Contents:

1. Introduction

In REBOL, a scheme is a set of definition and functions that handle the operations of a kind of port. This scheme handles the HTTP ports, allowing access to resources served via HTTP. Version 1.1 of the HTTP protocol is supported (although some features are not yet implemented at this point).

2. Overview

The scheme is defined by calling the make-scheme function. Our port spec adds the following words to the standard network port spec:

path
path of the HTTP request target;
method
HTTP request method (as a word);
headers
additional HTTP headers to send (block, gets evaluated into an object);
content
HTTP request content;
timeout
used for sync operations only at this point.

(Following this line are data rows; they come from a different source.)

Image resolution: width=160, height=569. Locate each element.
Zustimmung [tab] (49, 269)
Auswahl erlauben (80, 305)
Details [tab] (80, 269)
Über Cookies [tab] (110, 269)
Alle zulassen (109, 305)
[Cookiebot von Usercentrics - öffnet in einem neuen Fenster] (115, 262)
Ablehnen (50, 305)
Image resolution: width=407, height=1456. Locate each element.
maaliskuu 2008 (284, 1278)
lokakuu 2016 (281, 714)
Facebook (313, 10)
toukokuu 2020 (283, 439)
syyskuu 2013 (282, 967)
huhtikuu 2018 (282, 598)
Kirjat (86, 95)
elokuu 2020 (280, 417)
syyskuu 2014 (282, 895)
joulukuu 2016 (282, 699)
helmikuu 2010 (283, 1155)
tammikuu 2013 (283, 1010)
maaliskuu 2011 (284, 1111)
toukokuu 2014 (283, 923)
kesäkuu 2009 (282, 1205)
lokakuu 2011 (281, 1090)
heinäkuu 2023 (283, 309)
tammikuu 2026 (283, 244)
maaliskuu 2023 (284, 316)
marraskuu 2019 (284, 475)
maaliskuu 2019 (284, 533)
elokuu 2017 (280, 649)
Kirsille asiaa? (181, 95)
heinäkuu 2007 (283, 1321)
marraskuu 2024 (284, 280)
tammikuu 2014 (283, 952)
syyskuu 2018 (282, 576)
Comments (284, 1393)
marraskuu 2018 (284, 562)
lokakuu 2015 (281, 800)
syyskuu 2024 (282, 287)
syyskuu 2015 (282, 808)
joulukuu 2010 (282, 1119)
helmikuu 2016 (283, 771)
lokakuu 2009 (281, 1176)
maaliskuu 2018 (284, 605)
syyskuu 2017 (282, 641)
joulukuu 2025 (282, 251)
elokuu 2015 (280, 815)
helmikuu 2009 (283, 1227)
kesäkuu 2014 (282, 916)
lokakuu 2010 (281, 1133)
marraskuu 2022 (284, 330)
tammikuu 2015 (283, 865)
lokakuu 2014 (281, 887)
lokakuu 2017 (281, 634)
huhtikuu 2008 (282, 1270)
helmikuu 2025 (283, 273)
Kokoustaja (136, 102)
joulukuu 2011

We also add the following words to the standard file info object:

response-line
HTTP response line (string!);
headers
HTTP response headers (object!).

When actor is defined as a block, make-scheme uses append to define it so that the function bodies are not bound to the actor context.

Overview

Support functions

make-scheme [
 name: 'http
 title: "HyperText Transport Protocol v1.1"
 spec: make system/standard/port-spec-net [
  path: %/
  method: 'get
  headers: [ ]
  content: none
  timeout: 15 ; used for sync ops only
 ]
 info: make system/standard/file-info [
  response-line:
  headers: none
 ]
 actor: [
  Actor functions
 ]
]

3. Actor functions

HTTP ports can be accessed at different levels of abstraction. In the higher level, you mostly want to read the contents of a HTTP URL, synchronously, with the system handling things like redirects, authentication, cookies and so on automatically. (Note that cookies do not automatically persist across sections; see [not yet implemented] for more info.)

In the lower level, you can do multiple requests with a single connection, and work asynchronously. The system still handles most of the stuff for you, but you have much more freedom in the handling of the responses. This is also useful to implement HTTP-based protocols, like WebDav.

Actor functions

Higher level actors
Lower level actors

3.1 Higher level actors

read is the highest level actor, when called on an url! or a port! without an awake function defined. In these cases, it is synchronous, and just does a GET request and returns the content.

Higher level actors

read: func [
 port [port!]
 ; refinements not handled yet
] [
 either any-function? :port/awake [
  Asynchronous read
 ] [
  sync-op port [ ]
 ]
]

write is still high level when called on an url! or a port that does not have an awake function (sync behavior). It allows specifying the method, headers and content of the HTTP request, then returns the content of the response. It is very similar to read.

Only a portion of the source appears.